EXERCISE PROMPT —
Leaving out the pictures, return word for word the stretch of entries below from the line holding "The image size is (1000, 489)." through the line holding "the FFL 123.00".

RECORDS FOR THE EXERCISE —
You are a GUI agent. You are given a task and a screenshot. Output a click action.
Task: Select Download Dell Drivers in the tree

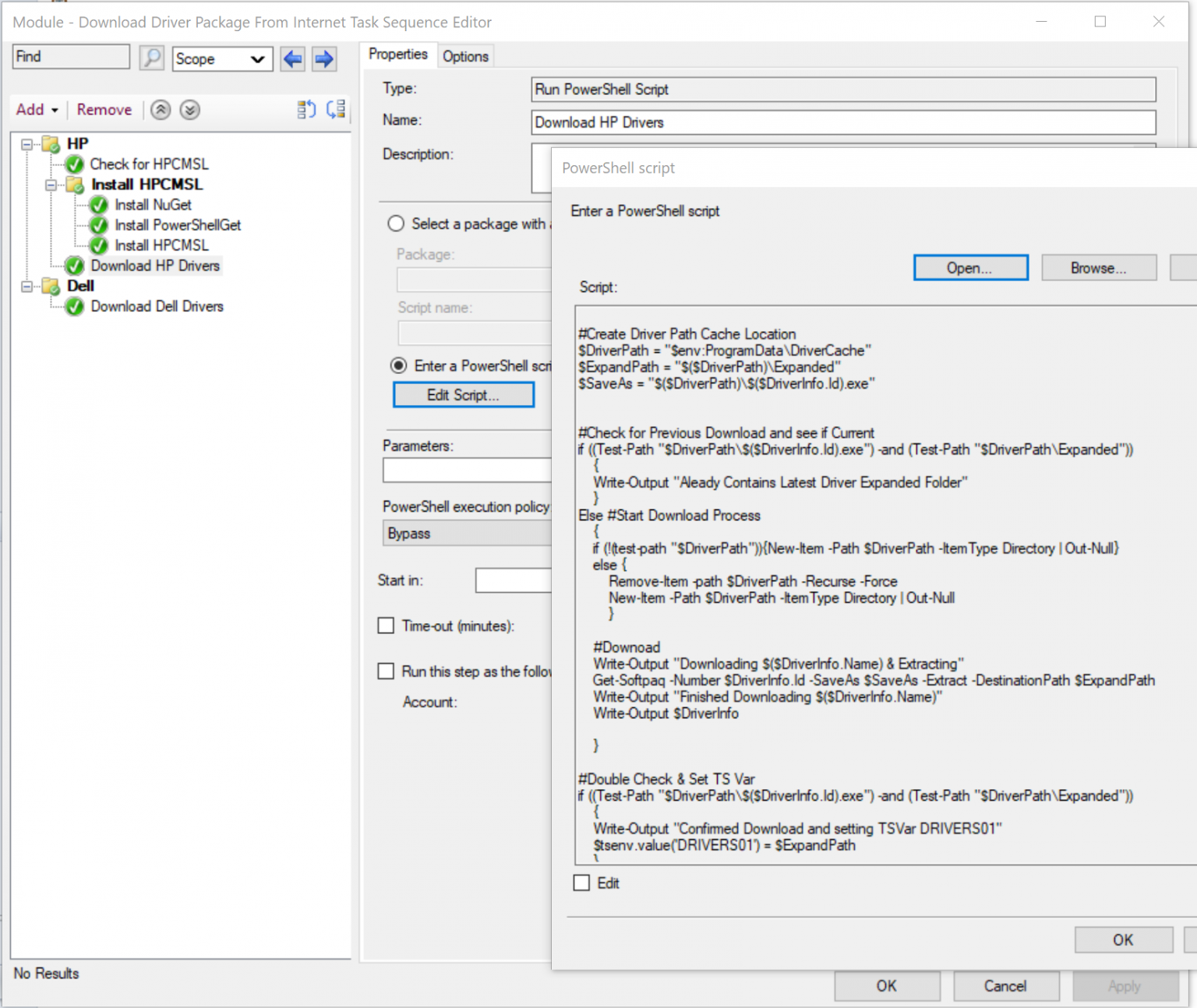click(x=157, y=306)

==

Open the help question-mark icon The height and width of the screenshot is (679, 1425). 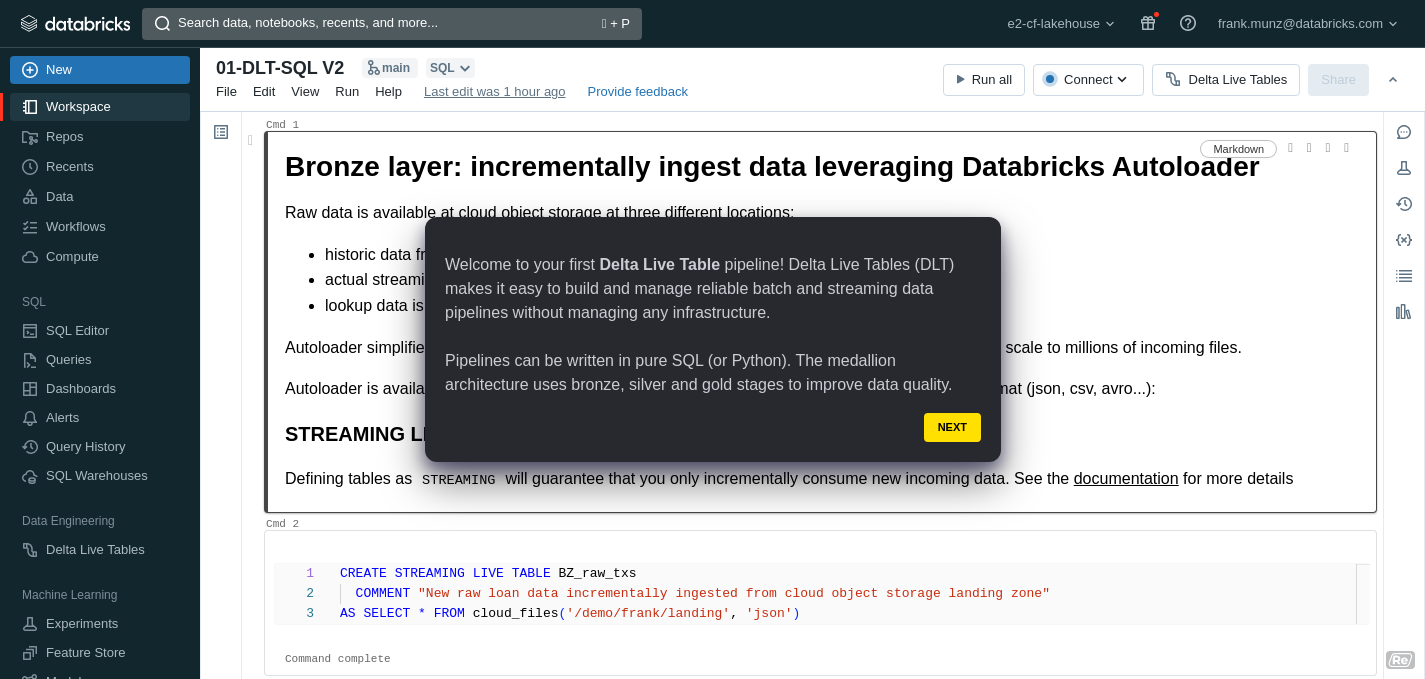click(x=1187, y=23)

---

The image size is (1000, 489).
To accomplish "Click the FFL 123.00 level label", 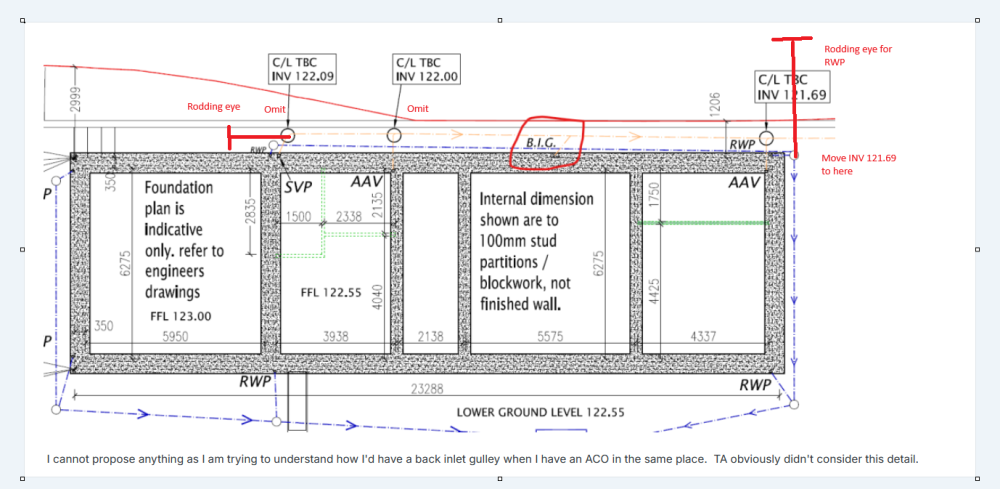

THE ANSWER —
The image size is (1000, 489).
To accomplish "Click the FFL 123.00 level label", 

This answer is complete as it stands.